Artigiani paglia, vimini e bambù

Paglia, vimini e bambù

L’artigianato della paglia nelle Marche è caratterizzato dal recupero di materiale di scarto delle produzioni agricole. Il momento di massimo splendore per la lavorazione della paglia, in particolare per la fabbricazione di cappelli, è il 1800: alla fine del secolo i cappelli confezionati nel Piceno (alcuni milioni di esemplari) hanno un mercato florido nelle città italiane, europee e statunitensi. I prodotti vanno inoltre dai cesti alle pagliarole, dai ventagli alle stuoie, dai portasigari ai sottolumi. Oggi sono ancora circa cinquanta i laboratori artigianali in funzione tra Massa Fermana e Montappone.
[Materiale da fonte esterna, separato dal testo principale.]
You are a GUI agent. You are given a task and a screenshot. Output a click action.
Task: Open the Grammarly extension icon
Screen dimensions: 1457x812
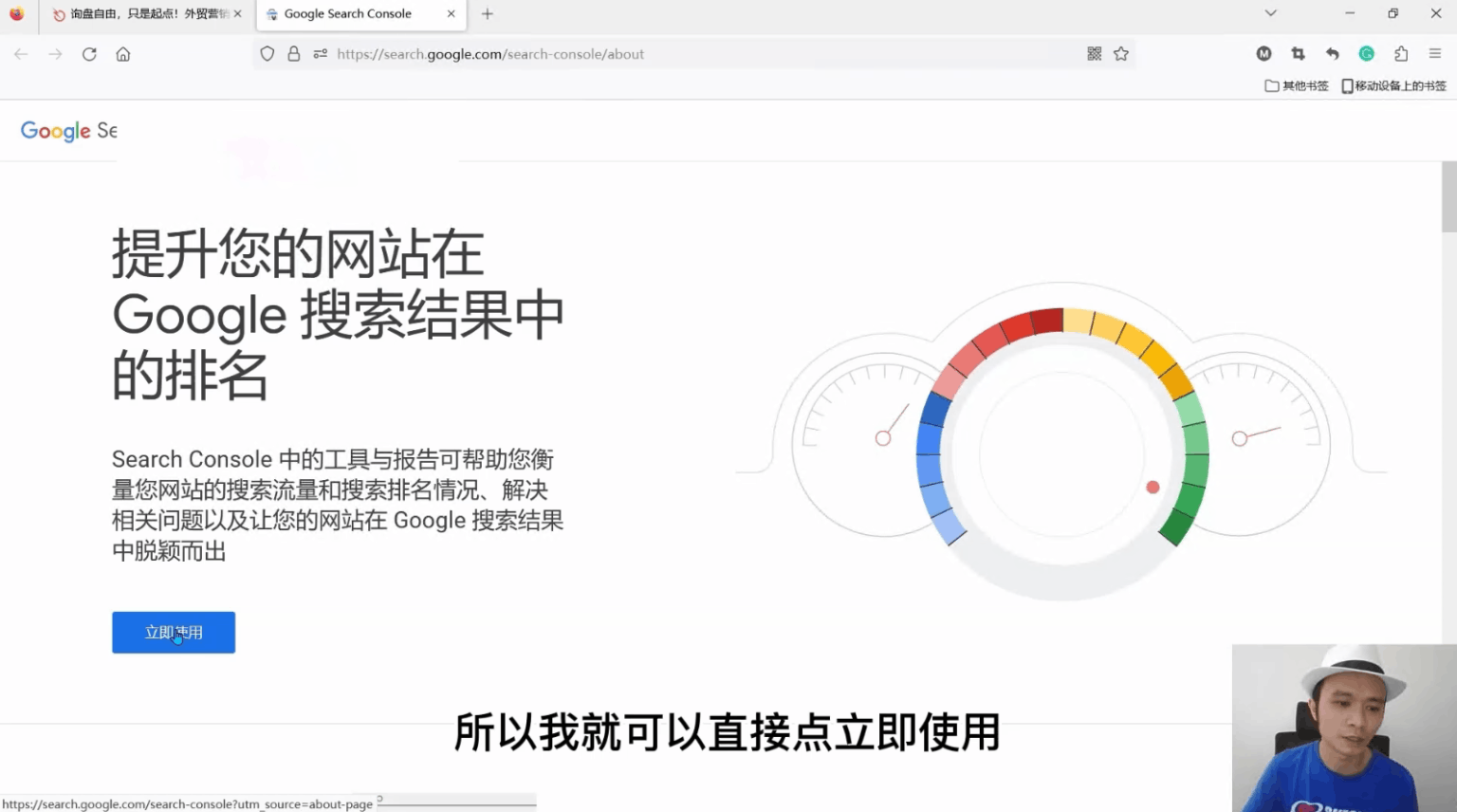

Alla lavorazione della paglia si accompagna quella della rafia, del giunco e del mais, per la produzione di accessori d’abbigliamento, articoli d’arredamento, manufatti di rivestimento per contenitori e bottiglie, e cestineria.

La lavorazione del vimini, e di recente di giunco e bambù, si è estesa alla provincia di Macerata dove, specie a Mogliano, è divenuta una delle attività artigianali prevalenti. Nella provincia di Pesaro-Urbino, l’intreccio del vimini caratterizza l’artigianato di Cartoceto.

Gli artigiani marchigiani hanno saputo nel corso dei decenni tramandare l'arte degli intrecciati realizzando vere e proprie opere d'arte.  I prodotti più conosciuti nel mercato marchigiano sono: poltrone, sedie, borse, stuoie, decorazioni.